Der Siegeszug der Mongolen ist untrennbar mit einem Namen verbunden: Dschingis Khan. Ihm war es im frühen 13. Jahrhundert gelungen, die untereinander zerstrittenen Stämme der Mongolen unter seiner Führung zu vereinigen. Er ballte dadurch sein Volk auch gleichsam zu einer Faust: Die vereinigten Reiterhorden bildeten eine Streitmacht, wie sie die Welt noch nicht gesehen hatte. Binnen weniger Jahre kamen die Nachbarvölker der Mongolen buchstäblich unter die Hufe. Die Söhne und Enkel Dschingis Khans dehnten das Imperium schließlich zum größten zusammenhängenden Weltreich aller Zeiten aus. Es umfasste riesige Gebiete vom heutigen Korea, über China bis nach Indien, den Nahen Osten und Osteuropa. Das Reich zerfiel zwar recht bald wieder, doch die Ära der Mongolen hat den Verlauf der Weltgeschichte zweifellos maßgeblich geprägt.
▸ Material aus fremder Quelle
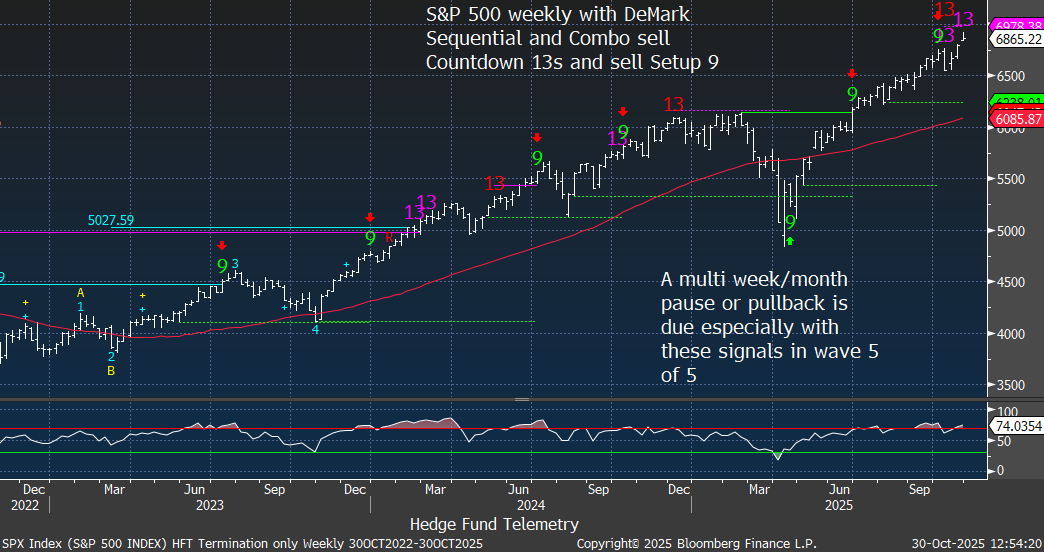Image resolution: width=1044 pixels, height=552 pixels.
Task: Click the multi week/month pullback annotation text
Action: 769,326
Es gab bisher Vermutungen, dass ungünstige Klimabedingungen in der asiatischen Steppe die Mongolen einst „wild” gemacht haben könnten. Dürren und Missernten durch Klimaschwankungen waren in der Geschichte häufig die Ursache von historischen Ereignissen. Doch im Fall der Mongolen war es offenbar ein günstiger Klimaeffekt, der den Lauf der Geschichte verändern sollte, sagen die Forscher um Neil Pederson von der Columbia University in Palisades. Ihre Ergebnisse basieren auf den Untersuchungen der Jahresringe von uralten Kiefern aus der Mongolei. In ihnen spiegeln sich über tausend Jahre Klimageschichte in der Region wider.
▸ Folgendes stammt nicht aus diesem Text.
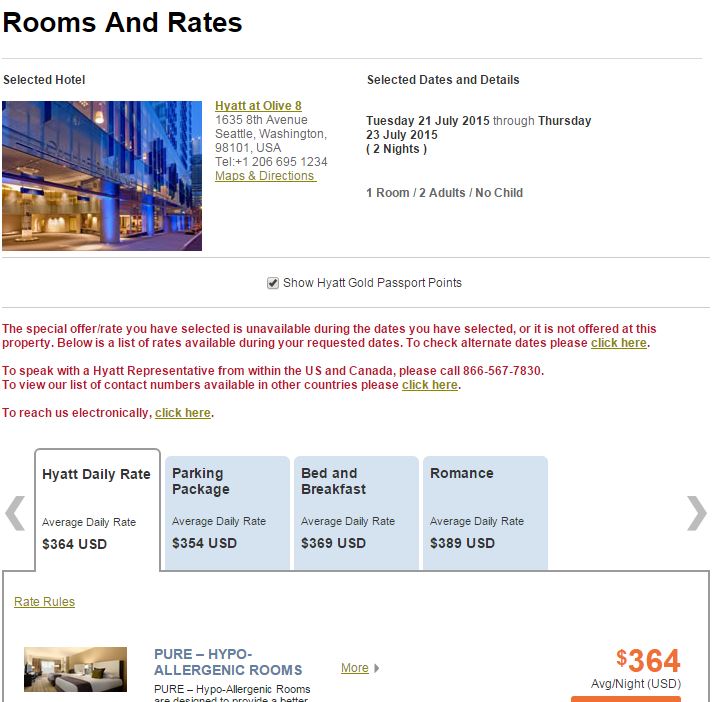Click the PURE – Hypo-Allergenic Rooms heading
The image size is (712, 702).
coord(228,662)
Baumringe dokumentieren ein gutes Klima für Eroberer
Das hölzerne Klimaarchiv offenbarte, dass es in der Geschichte der Mongolei einst eine ungewöhnliche Klima-Periode gegeben hatte: Zu keiner anderen Zeit war es so warm und feucht gewesen wie zwischen 1211 und 1225. Zuvor hatte es hingegen eine ausgesprochen kalte und trockene Phase gegeben. Beim Blick in die Geschichtsbücher zwingt sich der Zusammenhang zu historischen Ereignissen fast auf: Ab 1211 beginnt die Großoffensive der Mongolen in Richtung Süden und 1215 erobern sie schließlich Peking. Bis zu seinem Tod im Jahr 1227 ist Dschingis Khan auf dem Siegeszug und macht alle Armeen platt, die sich ihm in den Weg stellen. „Das Klima war dabei zwar nicht der einzige Faktor”, sagt Co-Autorin Amy Hessl, „aber es bot Dschingis Khan vermutlich ideale Bedingungen, um seine Armee aufzubauen”. Das verstärkte Pflanzenwachstum durch die günstigen Klimabedingungen konnten die Mongolen vermutlich effizient in Pferdestärke umsetzen. Jedem Reiter der Armee standen fünf Pferde und mehr zur Verfügung, berichten die Forscher.
Die Untersuchungen der Baumringe legen nicht nur spannende historische Zusammenhänge nahe, sie geben auch wichtige Informationen über die aktuellen Entwicklungen im Rahmen des Klimawandels, sagen die Wissenschaftler. Nach 1225 gab es immer wieder gute und schlechte Klimabedingungen in der Mongolei, doch besonders in den letzten Jahrzehnten scheint sich ein bedenklicher Trend abzuzeichnen. Die Durchschnittstemperaturen sind drastisch gestiegen und häufige Sommerdürren veröden das Land. Sie werden oft von ausgesprochen kalten und langen Wintern gefolgt. Die Dürre des Jahres 2000 war den Jahresring-Analysen zufolge die stärkste, der die Bäume während ihrer langen Lebenszeit ausgesetzt waren. Die Bevölkerung der Mongolei leidet sehr unter den harschen Bedingungen der letzten Zeit. Ein Klima, über das sich Dschingis Khan vor 800 Jahren freuen konnte, scheint momentan nicht in Sicht.